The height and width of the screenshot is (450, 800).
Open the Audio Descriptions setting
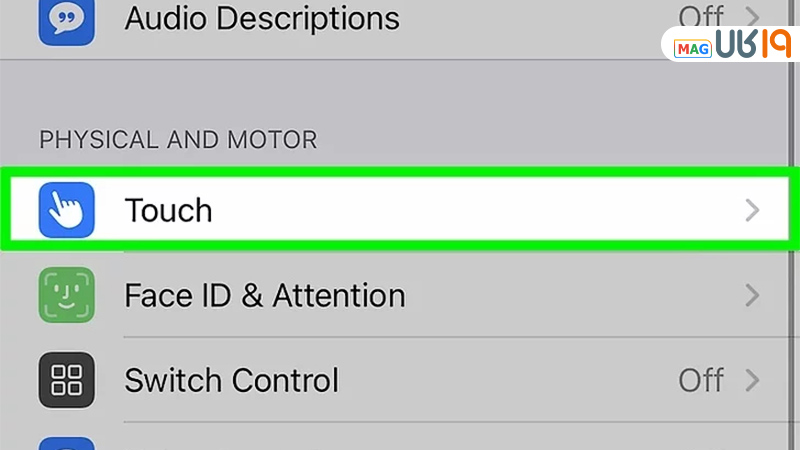pyautogui.click(x=261, y=18)
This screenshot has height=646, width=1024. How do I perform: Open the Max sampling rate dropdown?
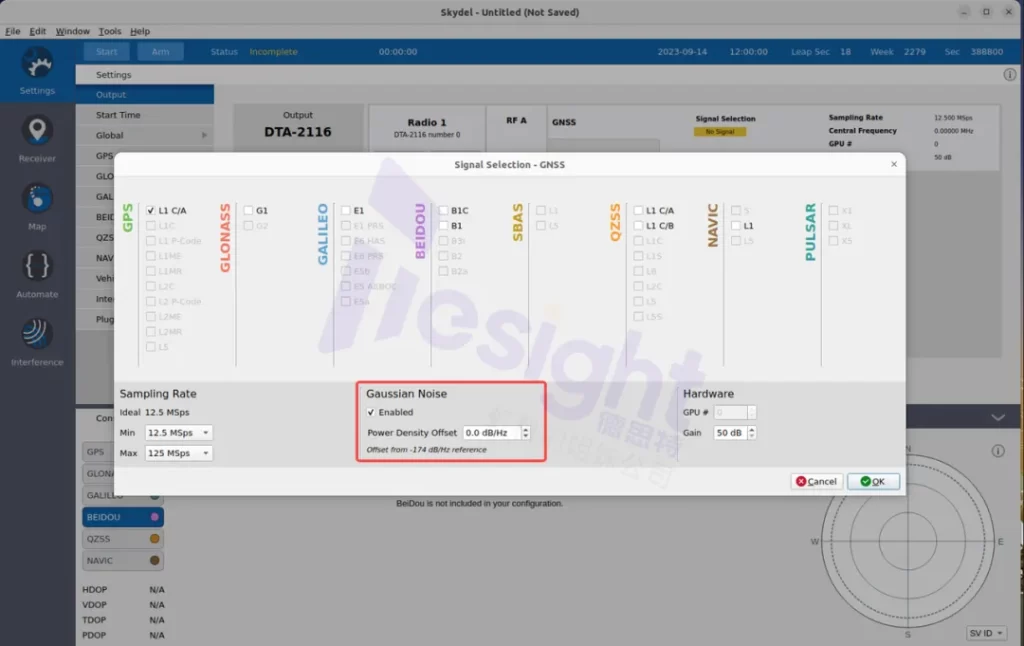[x=179, y=453]
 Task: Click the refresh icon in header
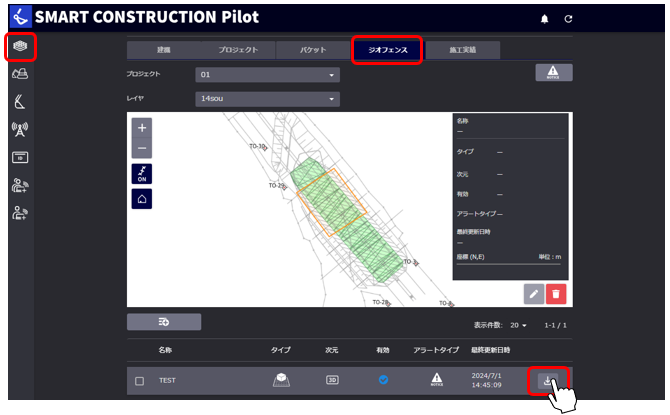point(569,19)
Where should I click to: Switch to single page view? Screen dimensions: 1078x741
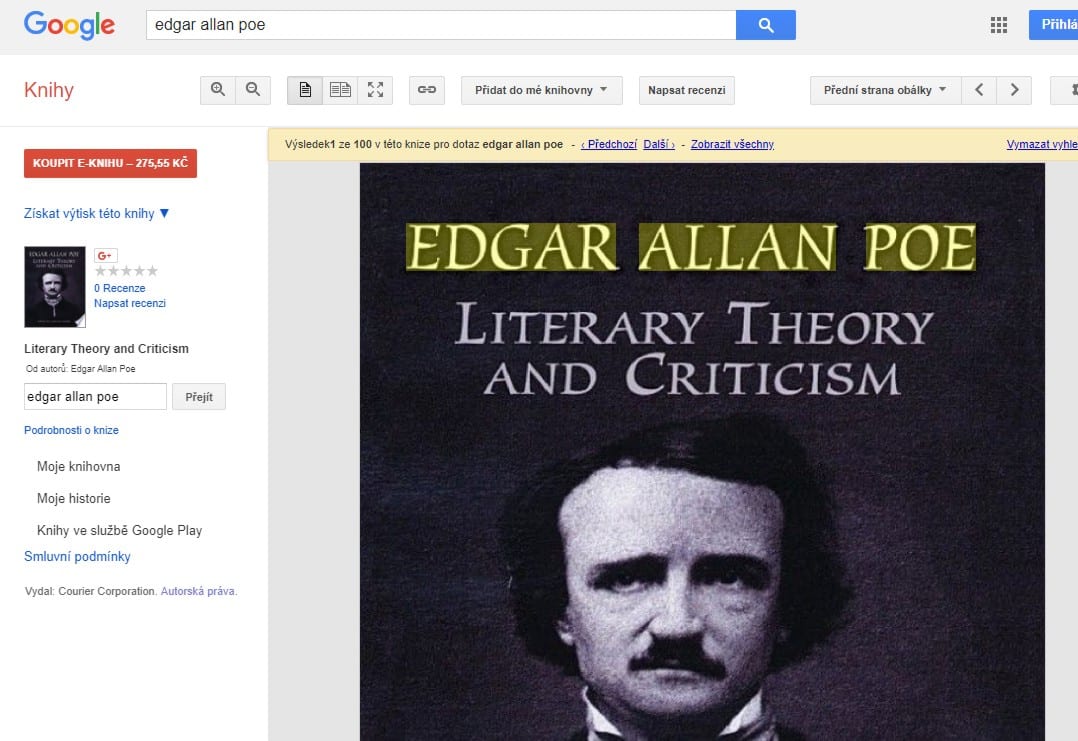coord(305,90)
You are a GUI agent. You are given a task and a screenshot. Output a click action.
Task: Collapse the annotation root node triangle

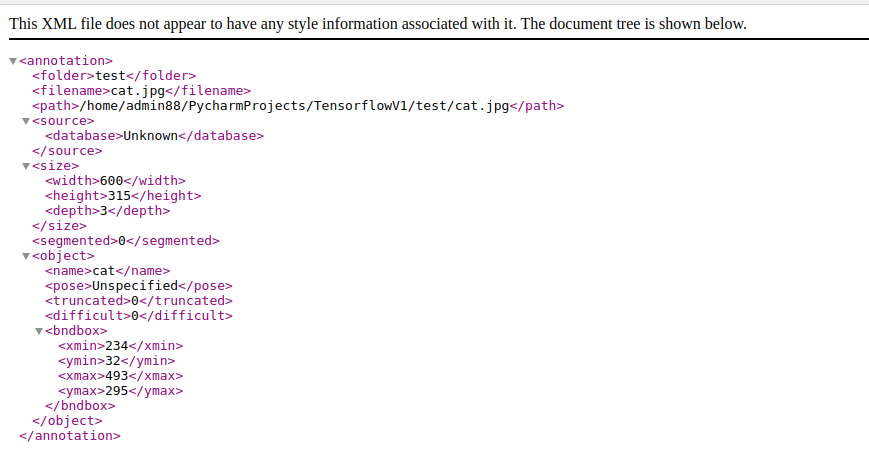click(13, 61)
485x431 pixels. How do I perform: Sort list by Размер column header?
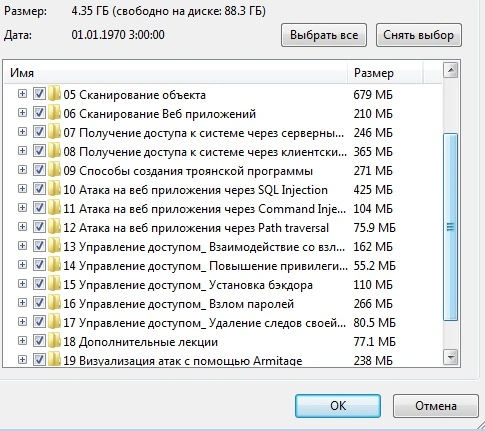tap(385, 73)
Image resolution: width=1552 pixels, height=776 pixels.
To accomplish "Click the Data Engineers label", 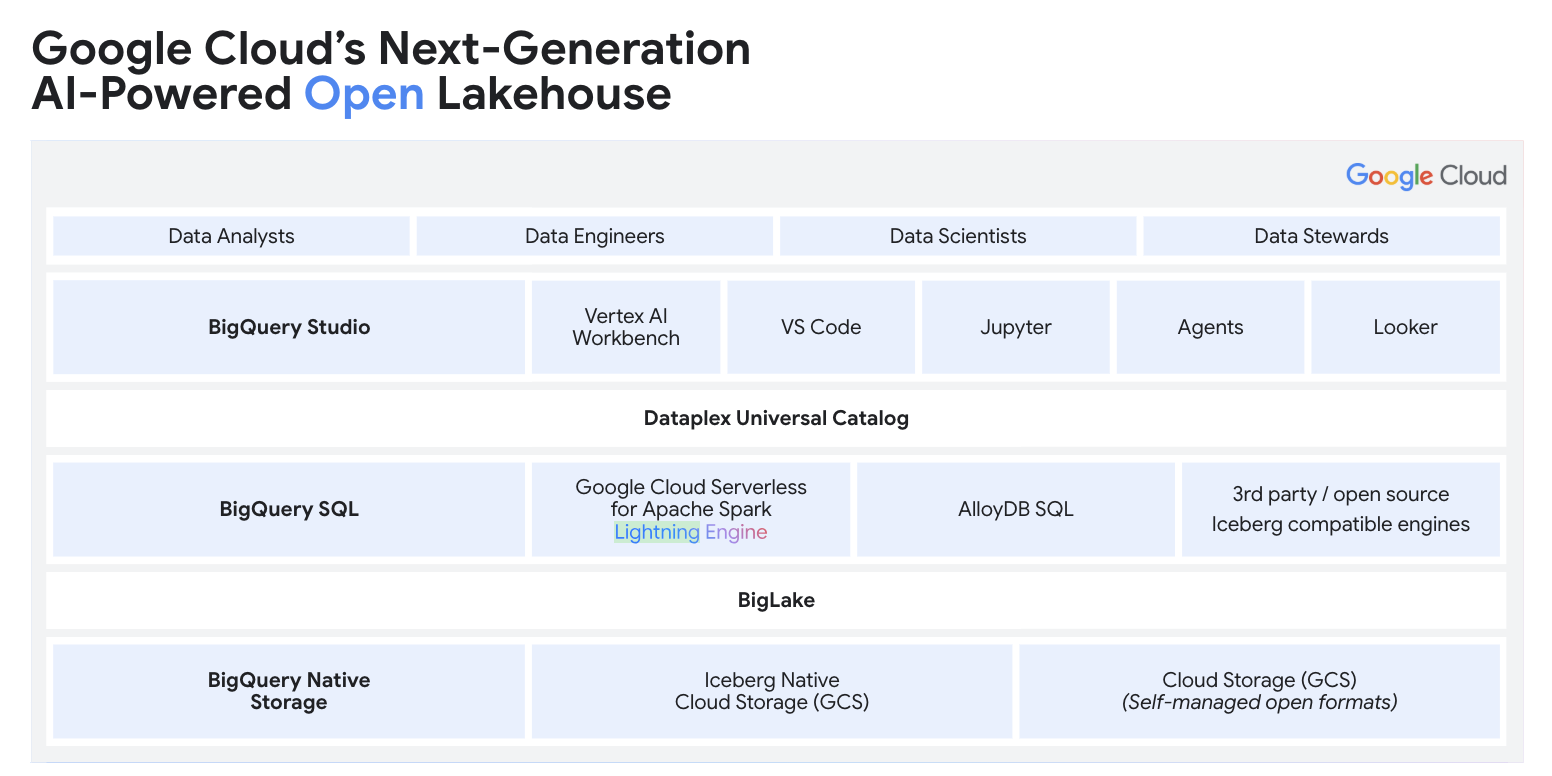I will click(594, 236).
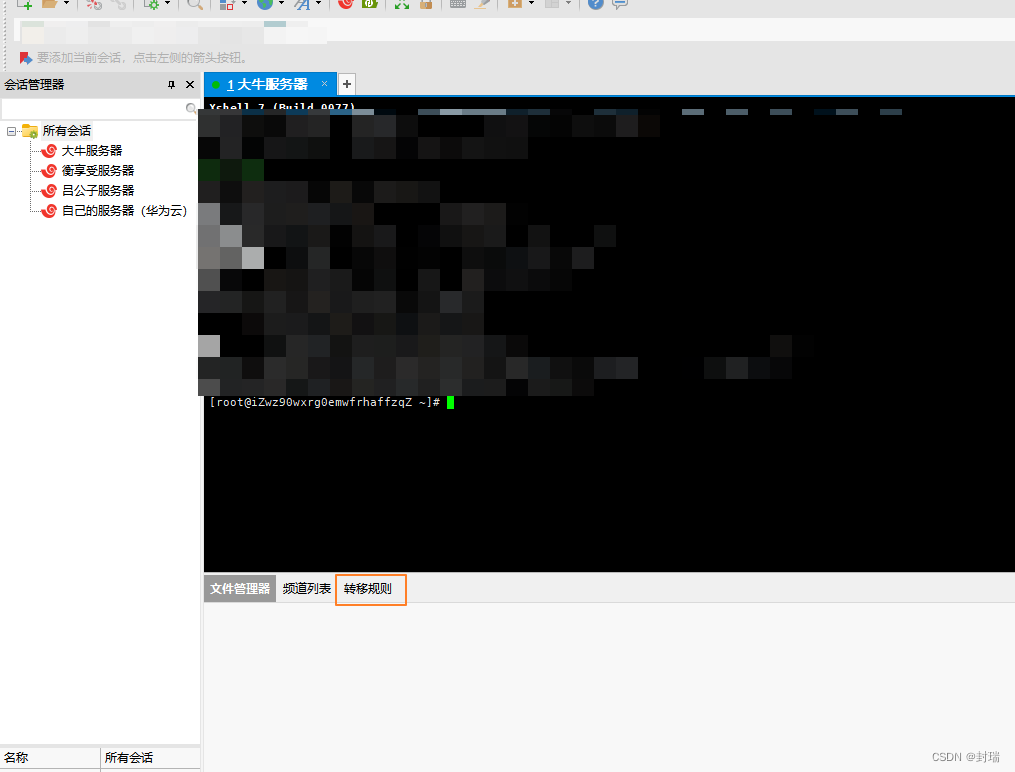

________

— TASK TO COMPLETE —
Set the pictures aside and retype exactly the lines above from the line with "Task: Click the refresh icon in header" to the line with "Image resolution: width=1552", both included, adding no others.

— WRITTEN RESPONSE —
 Task: Click the refresh icon in header
point(569,19)
Where should I click to: Switch to single page view? Screen dimensions: 1078x741
coord(305,90)
You are a GUI agent. You are given a task and a screenshot. Output a click action.
Task: Collapse the annotation root node triangle

click(13, 61)
485x431 pixels. How do I perform: Sort list by Размер column header?
tap(385, 73)
Image resolution: width=1552 pixels, height=776 pixels.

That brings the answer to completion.